# PROBLEM TO SOLVE:
Render the material from the line holding "Déco et DIY (442, 714)" through the final line, both inclusive, as a JSON list of strings, one string per line, with blank lines and pictures omitted.

# AVAILABLE DATA:
****
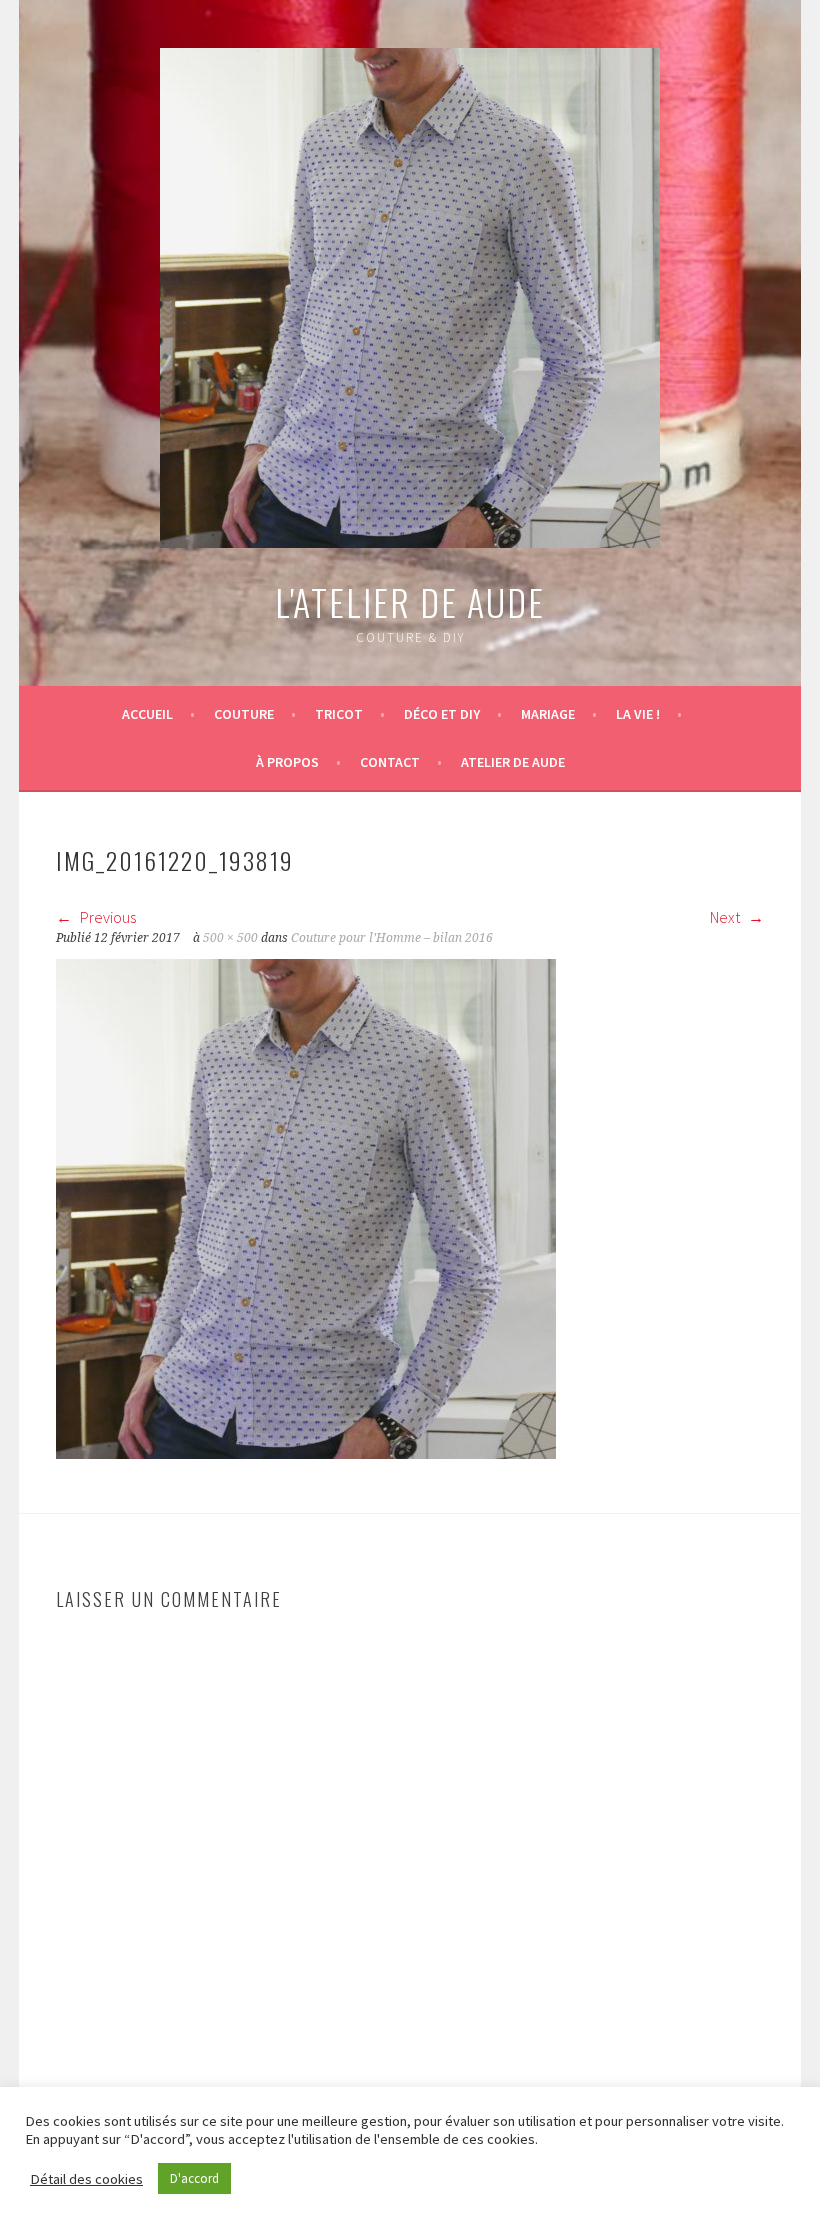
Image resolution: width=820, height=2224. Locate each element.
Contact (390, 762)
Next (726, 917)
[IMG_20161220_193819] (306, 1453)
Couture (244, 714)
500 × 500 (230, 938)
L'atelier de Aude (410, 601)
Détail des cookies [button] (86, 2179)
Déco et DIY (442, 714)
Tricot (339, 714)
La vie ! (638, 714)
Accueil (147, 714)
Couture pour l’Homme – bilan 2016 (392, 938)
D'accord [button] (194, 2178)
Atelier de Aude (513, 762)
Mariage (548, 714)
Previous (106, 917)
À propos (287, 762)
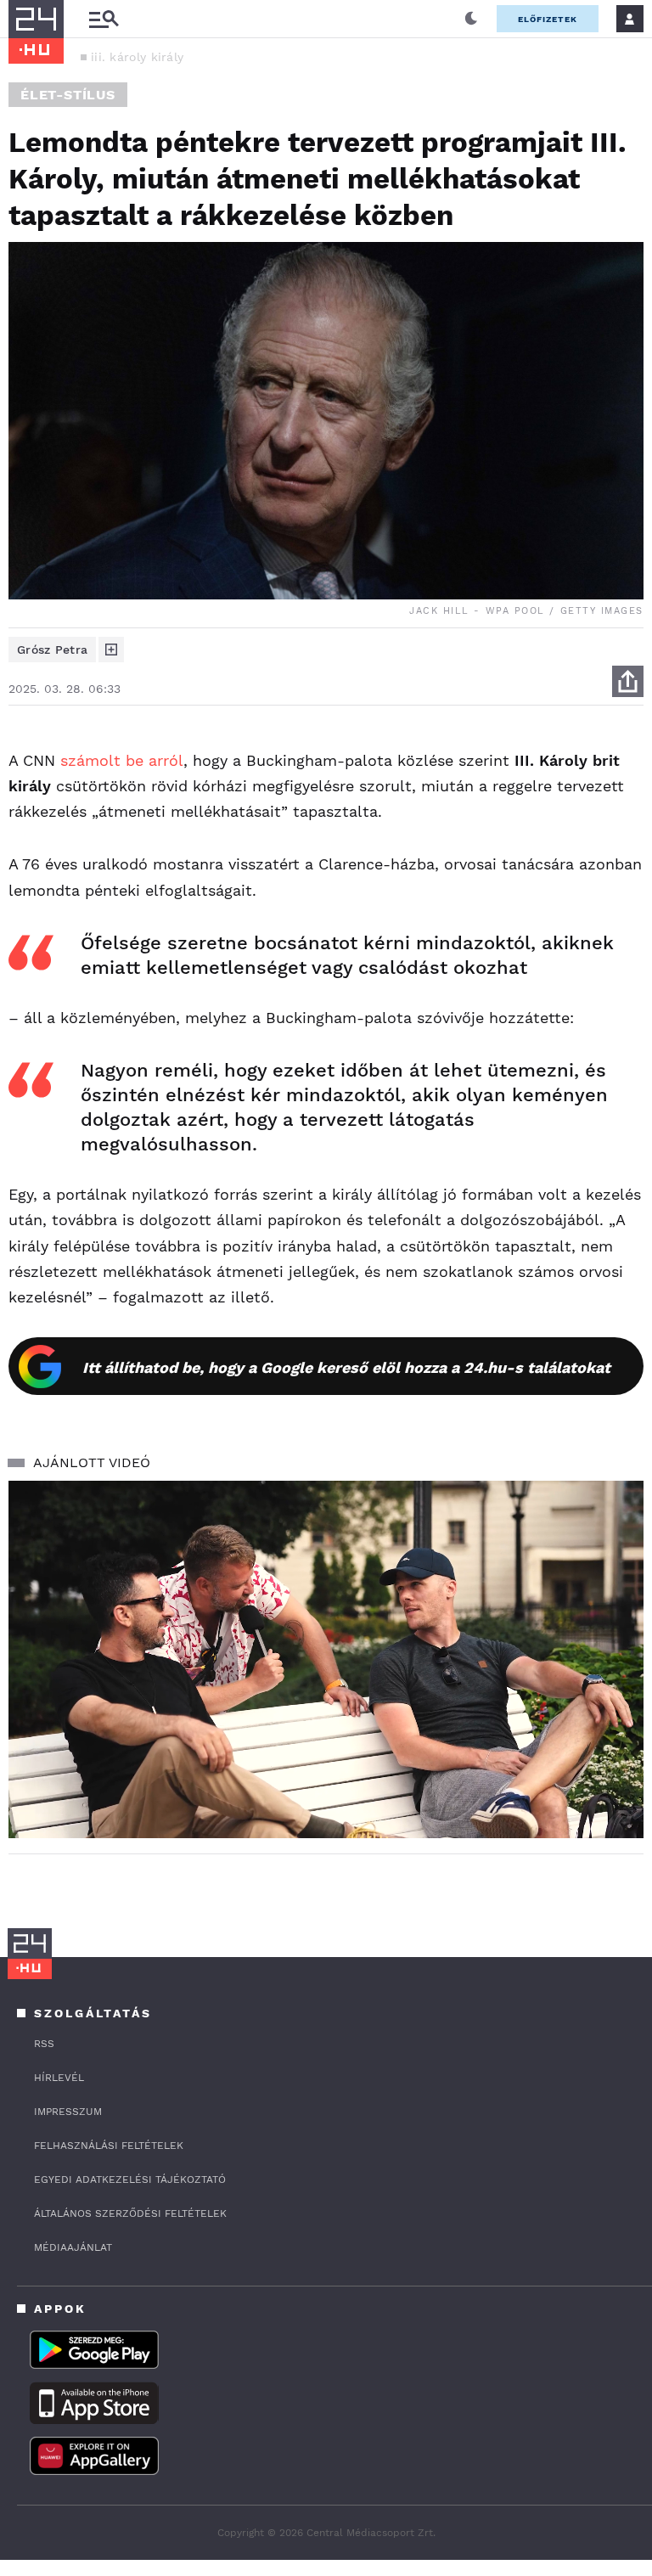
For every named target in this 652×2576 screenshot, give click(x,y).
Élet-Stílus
****
# ANSWER TO THIS PROBLEM:
[
  "Déco et DIY (442, 714)",
  "Tricot (339, 714)",
  "La vie ! (638, 714)",
  "Accueil (147, 714)",
  "Couture pour l’Homme – bilan 2016 (392, 938)",
  "D'accord [button] (194, 2178)",
  "Atelier de Aude (513, 762)",
  "Mariage (548, 714)",
  "Previous (106, 917)",
  "À propos (287, 762)",
  "For every named target in this 652×2576 screenshot, give click(x,y).",
  "Élet-Stílus"
]